Returning to our discussion of Encryption, we reach one of the most contested portions of modern Public-Key cryptography: Key Distribution. The advent of Public Key Cryptography went a long way in making reliable, distributed cryptosystems a reality, because now each member of the cryptosystem can have their own secret, instead of the old model where each group of communicators would maintain their own secret, which could obviously lead to a large number of shared secrets to be managed by one person. Due to the circular nature of the RSA algorithm, a user can keep their secret secret, and make the public portion of their key available to as many people as they choose.
The question, however, is how public is too public? The ultra-paranoid would argue that public keys should only be given to people you intend to communicate securely with. However, this attitude has several potential flaws. If you wish full control over your public key, you run in to all the same key distribution problems that old key management systems required, namely the need to establish a secure method of trading keys in order to communicate securely!
The alternative, which is fairly popular among many users, is the Public-Key server which serves as a collection of any and all public keys users choose to upload to it, freely available to anyone who wants to download it. Some people feel that making your public key publically available could allow your key to be broken, though a reasonably large key size, and a key expiring periodically makes this unlikely. The more pertinent issue, in my mind, is the social networking attacks that are possible against such a public system. By analyzing who has signed a person’s key, you can build a pretty good picture of that person’s known associates, which could be used by a scammer or attacker to determine ways to get at a mark. Of course, the popularity of social networking sites, even among people over 50 years old suggests that most people aren’t that concerned about Web of Trust-based attacks.
As a decent in between, I think it’s worth large enterprises to consider running their own keyservers, open only to people authorized to access the enterprise network. This should make the paranoids more comfortable, as they won’t have to worry about just anyone getting their hands on their encryption key, and everyone in the enterprise knows exactly where to find verified and trusted keys for their co-workers. By utilizing technologies to limit access to the key server based on network locality, the system is mostly free from the social networking based attacks referred to above, and more trust can be associated with the keys, due to the extra controls in place for who can place data on the server. With the success of server virtualization, the fiscal impact of running the server should be very low.
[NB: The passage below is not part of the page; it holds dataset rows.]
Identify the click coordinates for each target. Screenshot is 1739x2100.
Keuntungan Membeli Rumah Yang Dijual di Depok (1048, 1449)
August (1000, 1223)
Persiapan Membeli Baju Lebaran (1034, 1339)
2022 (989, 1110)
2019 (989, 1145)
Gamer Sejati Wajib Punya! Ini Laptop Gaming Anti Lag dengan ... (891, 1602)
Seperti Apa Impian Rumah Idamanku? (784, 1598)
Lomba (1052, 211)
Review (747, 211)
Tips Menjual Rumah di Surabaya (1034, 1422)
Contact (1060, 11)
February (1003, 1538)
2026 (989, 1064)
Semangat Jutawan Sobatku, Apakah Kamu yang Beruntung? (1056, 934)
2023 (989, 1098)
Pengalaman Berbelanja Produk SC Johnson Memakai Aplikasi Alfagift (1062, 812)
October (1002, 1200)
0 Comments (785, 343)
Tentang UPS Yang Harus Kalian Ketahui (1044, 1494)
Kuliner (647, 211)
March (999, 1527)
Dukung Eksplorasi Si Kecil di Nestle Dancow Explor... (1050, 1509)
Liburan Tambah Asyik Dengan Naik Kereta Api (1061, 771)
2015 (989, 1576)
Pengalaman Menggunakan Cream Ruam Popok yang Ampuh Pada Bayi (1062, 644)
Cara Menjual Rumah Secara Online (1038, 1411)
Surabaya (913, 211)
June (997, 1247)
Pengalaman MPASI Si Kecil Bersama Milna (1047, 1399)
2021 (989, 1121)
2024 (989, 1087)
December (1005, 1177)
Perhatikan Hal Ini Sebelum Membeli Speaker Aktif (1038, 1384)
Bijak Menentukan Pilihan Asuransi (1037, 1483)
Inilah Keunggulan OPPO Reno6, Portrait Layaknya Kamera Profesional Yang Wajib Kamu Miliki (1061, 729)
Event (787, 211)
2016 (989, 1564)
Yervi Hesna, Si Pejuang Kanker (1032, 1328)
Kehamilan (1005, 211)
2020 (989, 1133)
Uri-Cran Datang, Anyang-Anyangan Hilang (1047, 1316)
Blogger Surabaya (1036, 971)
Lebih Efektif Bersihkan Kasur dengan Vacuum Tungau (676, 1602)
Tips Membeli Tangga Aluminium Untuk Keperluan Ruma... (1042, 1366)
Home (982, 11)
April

In the end, I think we may still need to do something to better integrate Encryption technology into modern computing. The problem is that it will need to be a largely population-led movement, as there are forces at work that don’t want your communications to be private. That want to stigmatize encryption as the realm of paranoids and terrorists. Maybe there is a touch of paranoia to it, but it’s more of a matter of education. People often mistakenly believe that communication they are having is secret, when really, it’s potentially open to the world. Business and Government often need to communicate confidential information to one another, but often fail to do so securely, simply because they fail to acknowledge the realities of secure communication until they have made a serious mistake potentially compromised confidential information.
It is the responsibility of all organizations to protect their data, particularly where it comes down to personal information of their employees, customers, and beneficiaries. I am of the opinion that high-grade encryption is the best way to accomplish this task. I also feel that we can do better than the 128-bit keys which are standard in the world of secure web communications today. I prefer PGP or GPG Keys to S/MIME Certificates, simply because they can be more easily used for more than just e-mail. However, the point of this, and the last several entries on Encryption, is that if you aren’t using it, you need to evaluate why you aren’t, and most likely, I think you’ll find a reason, at least in business, to do so.